Aligning QoS End-to-End: NIC, DSA, Switch and Wi-Fi

Aligning QoS End-to-End: NIC, DSA, Switch and Wi-Fi

QoS doesn’t fail because it’s hard.

It fails because every layer interprets it differently.

Switches, NICs, and Wi-Fi all have their own models.

If they don’t align, QoS becomes unpredictable.

The 4-Class Reality

Across the system, everything converges to 4 classes:

  • VO (voice)
  • VI (video)
  • BE (best effort)
  • BK (background)

This appears in:

  • switch CoS queues
  • Wi-Fi WMM
  • NIC TX queues

The key is alignment.

The Problem: Mismatched Layers

Without alignment:

  • DSCP says one thing
  • switch does another
  • Wi-Fi does something else

This leads to inconsistent prioritization.

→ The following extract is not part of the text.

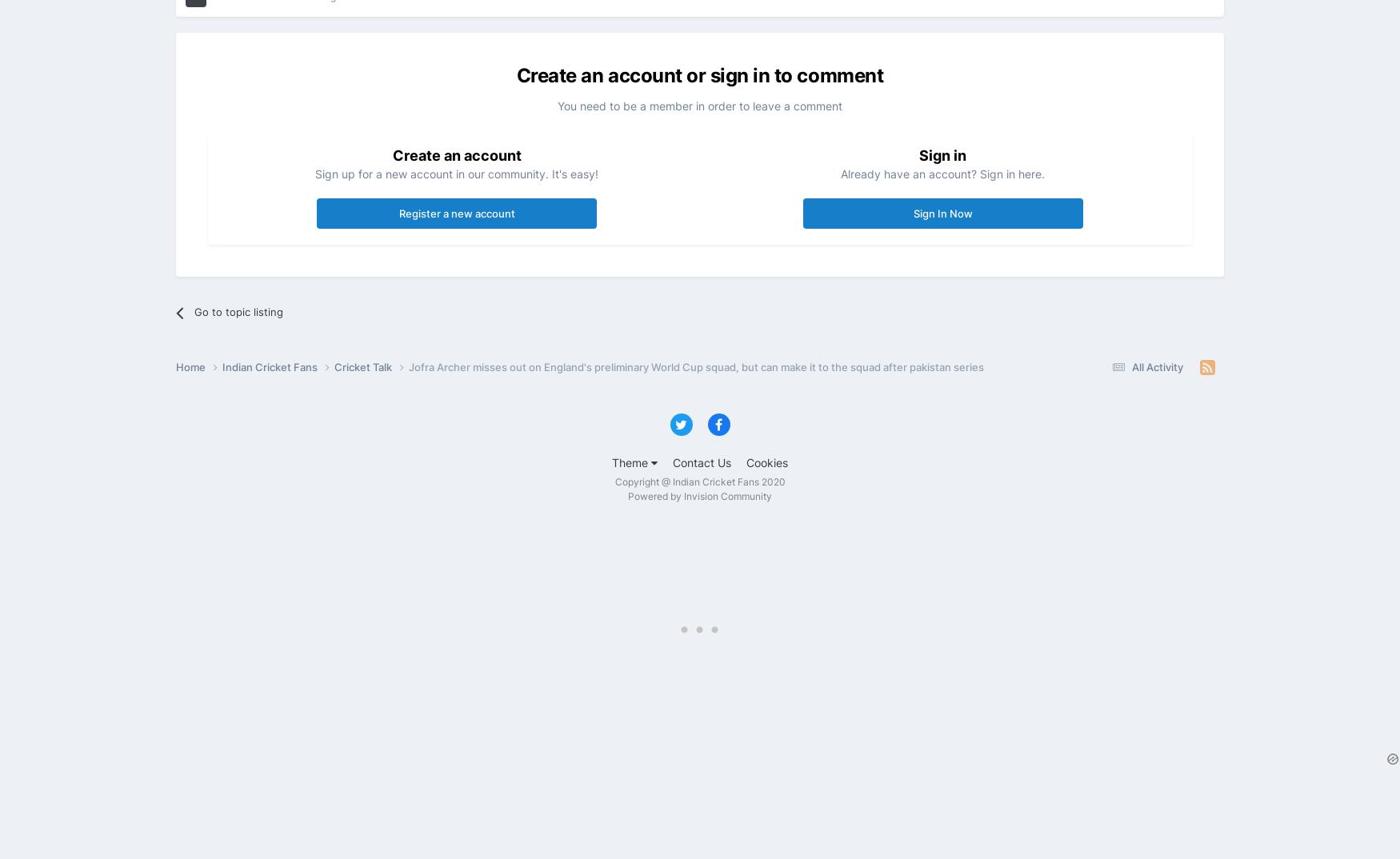  What do you see at coordinates (767, 461) in the screenshot?
I see `'Cookies'` at bounding box center [767, 461].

The Solution: One Language

We map everything into the same 4 classes:

  • DSCP → skb->priority
  • skb->priority → NIC queue
  • NIC queue → DSA → switch CoS
  • DSCP → WMM (Wi-Fi)

Now:

every layer agrees on priority.

The Role of mqprio

mqprio provides the control surface.

It allows mapping priorities to queues.

Even with limitations, it enables consistency.

Why This Matters

Without alignment:

  • QoS breaks under load
  • latency becomes unpredictable

With alignment:

  • hardware queues behave correctly
  • Wi-Fi prioritization matches wired

Conclusion

QoS is not about control.

It is about consistency.

Once all layers speak the same language, the system works as expected.